__PROBLEM STATEMENT__.
Drop the pictures and extract exactly the lines from the one that contains "Where should I" through the end of the material.

__WORKING DATA__.

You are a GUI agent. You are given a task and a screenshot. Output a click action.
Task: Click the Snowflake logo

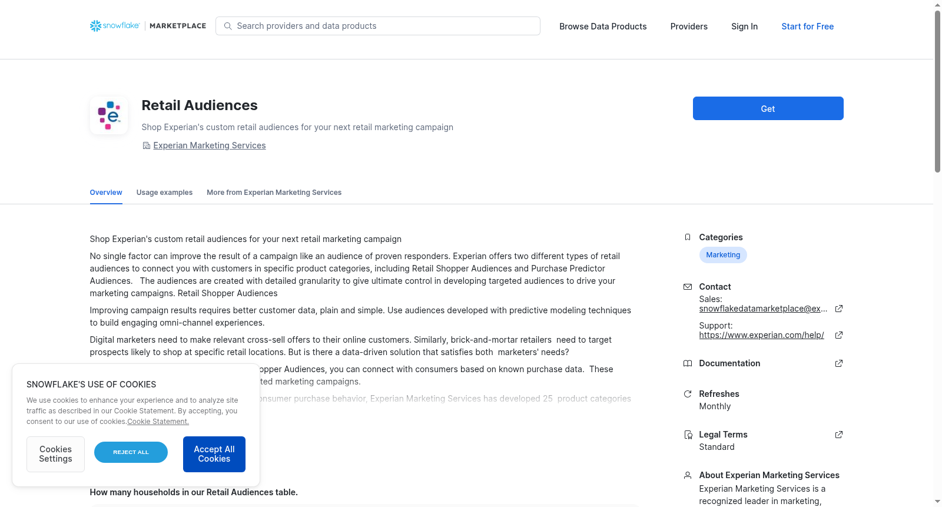pos(115,26)
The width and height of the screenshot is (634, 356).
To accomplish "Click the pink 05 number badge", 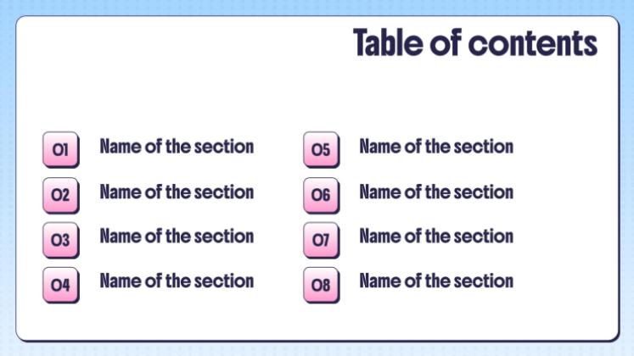I will click(321, 150).
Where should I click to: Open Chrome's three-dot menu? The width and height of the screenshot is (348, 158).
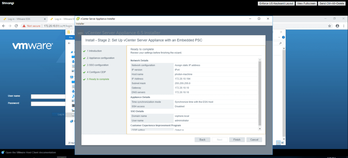(344, 26)
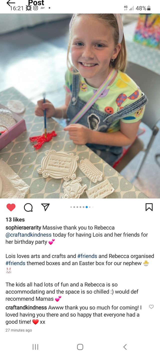Save the post with the bookmark icon
160x356 pixels.
click(x=149, y=207)
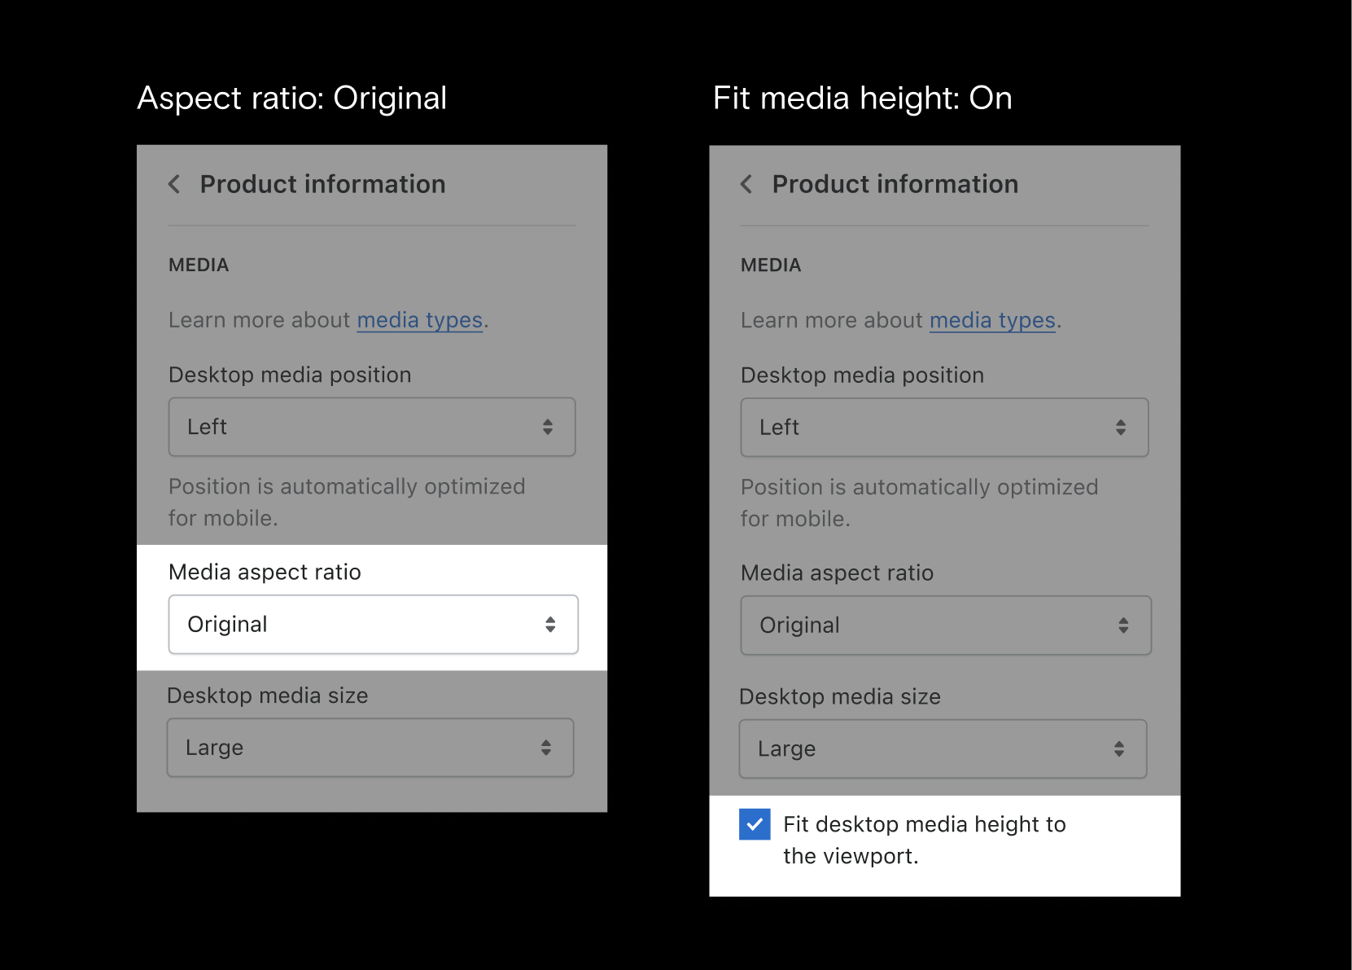Image resolution: width=1352 pixels, height=970 pixels.
Task: Click stepper arrows on left panel's Left dropdown
Action: click(548, 427)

__ANSWER TO THIS TASK__.
Where should I click to: Open Chrome's three-dot menu? The width and height of the screenshot is (348, 158).
(344, 26)
Save the post with the bookmark icon
160x356 pixels.
click(x=149, y=207)
Image resolution: width=1352 pixels, height=970 pixels.
Task: Click stepper arrows on left panel's Left dropdown
Action: click(548, 427)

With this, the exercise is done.